Un article récent du Washington Post affirmait que Donald Trump était responsable de l'introduction de «nouvelles marginales» dans le courant dominant. Mais ce n'est pas vraiment le cas de Trump – le passage des nouvelles et des médias à Internet a élargi le flot d'informations accessibles. Cela a créé des eaux boueuses qui contiennent des croyances non conventionnelles basées sur peu de preuves, à côté d'informations plus fiables, vérifiées par les faits. Avec des cerveaux biaisés opérant dans des chambres d'écho en ligne et des bulles de filtre, nos convictions sur nos idées personnelles, qui ont toujours inclus une gamme de croyances non conventionnelles et fausses, ont explosé. Nous ne sommes pas délirants exactement, mais notre façon de penser influencée par Internet a donné lieu à une sorte de folie à mille qui pourrait être la pire façon de «rendre l'Amérique encore plus belle».

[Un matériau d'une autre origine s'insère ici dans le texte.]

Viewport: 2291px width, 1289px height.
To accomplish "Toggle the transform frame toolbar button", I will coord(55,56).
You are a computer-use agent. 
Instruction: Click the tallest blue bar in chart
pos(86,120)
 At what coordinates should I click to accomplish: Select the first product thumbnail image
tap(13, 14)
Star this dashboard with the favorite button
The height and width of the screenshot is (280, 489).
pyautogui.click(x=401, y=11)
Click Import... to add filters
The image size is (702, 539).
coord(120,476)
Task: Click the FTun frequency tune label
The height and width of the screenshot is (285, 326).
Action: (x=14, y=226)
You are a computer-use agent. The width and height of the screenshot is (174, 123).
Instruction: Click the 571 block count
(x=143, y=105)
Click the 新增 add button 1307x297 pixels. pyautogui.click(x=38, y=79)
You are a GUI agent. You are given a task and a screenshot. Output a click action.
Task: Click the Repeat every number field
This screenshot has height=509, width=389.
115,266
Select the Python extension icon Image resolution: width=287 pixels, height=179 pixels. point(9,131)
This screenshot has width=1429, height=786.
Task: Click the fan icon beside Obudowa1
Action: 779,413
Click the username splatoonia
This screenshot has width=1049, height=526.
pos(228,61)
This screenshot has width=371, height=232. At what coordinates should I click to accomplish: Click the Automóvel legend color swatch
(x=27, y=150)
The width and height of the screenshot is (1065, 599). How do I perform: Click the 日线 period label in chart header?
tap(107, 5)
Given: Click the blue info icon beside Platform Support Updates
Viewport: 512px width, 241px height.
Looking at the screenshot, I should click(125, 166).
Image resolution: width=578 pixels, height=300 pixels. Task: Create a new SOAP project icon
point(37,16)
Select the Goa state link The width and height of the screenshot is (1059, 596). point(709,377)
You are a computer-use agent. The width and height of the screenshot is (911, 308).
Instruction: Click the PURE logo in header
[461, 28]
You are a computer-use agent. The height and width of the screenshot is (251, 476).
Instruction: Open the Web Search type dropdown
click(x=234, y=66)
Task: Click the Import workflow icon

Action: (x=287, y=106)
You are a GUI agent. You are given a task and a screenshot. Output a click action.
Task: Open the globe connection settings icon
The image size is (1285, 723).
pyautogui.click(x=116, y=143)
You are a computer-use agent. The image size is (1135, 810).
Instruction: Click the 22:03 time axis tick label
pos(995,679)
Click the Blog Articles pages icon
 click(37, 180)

Dr. Joe Pierre et Psych Unseen peuvent être suivis sur Facebook et sur Twitter.

Pour voir quelques-unes de mes fictions, cliquez ici pour lire l'histoire courte "Thermidor", publiée dans Westwind plus tôt cette année.

Les références

1. Compton MT. Délires Internet. Southern Medical Journal 2003; 96: 61-63.

2. Bell V, Grech E, Maiden C, et al. 'Illusion Internet': une série de cas et une intégration théorique. Psychopathologie 2005; 38: 144-150.

3. Lerner V, Libov I, Witzum E. "délires Internet": L'impact des développements techno-locals sur le contenu des symptômes psychiatriques. Le Journal israélien de Psychaitry et sciences connexes 2006; 43: 47-51.

4. Nitzan U, Shoshan E, Lev-Ran S, et al. Psychose liée à Internet – Un signe des temps? The Israel Journal of Psychiatry et les sciences connexes 2011; 48: 207-211.

5. Pierre JM. Foi ou illusion: Au carrefour de la religion et de la psychose. Journal of Psychiatric Practice 2001, 7: 163-172.

6. Del Vicario M, Bessi A, Zollo F, et al. La propagation de la désinformation en ligne. Actes de la National Academy of Science 2015; 113: 554-559.

7. Fisher M, Goddu MK, Keil FC. Recherche d'explications: Comment Internet gonfle les estimations des connaissances internes. Journal of Experimental Psychology 2015; 144: 674-687.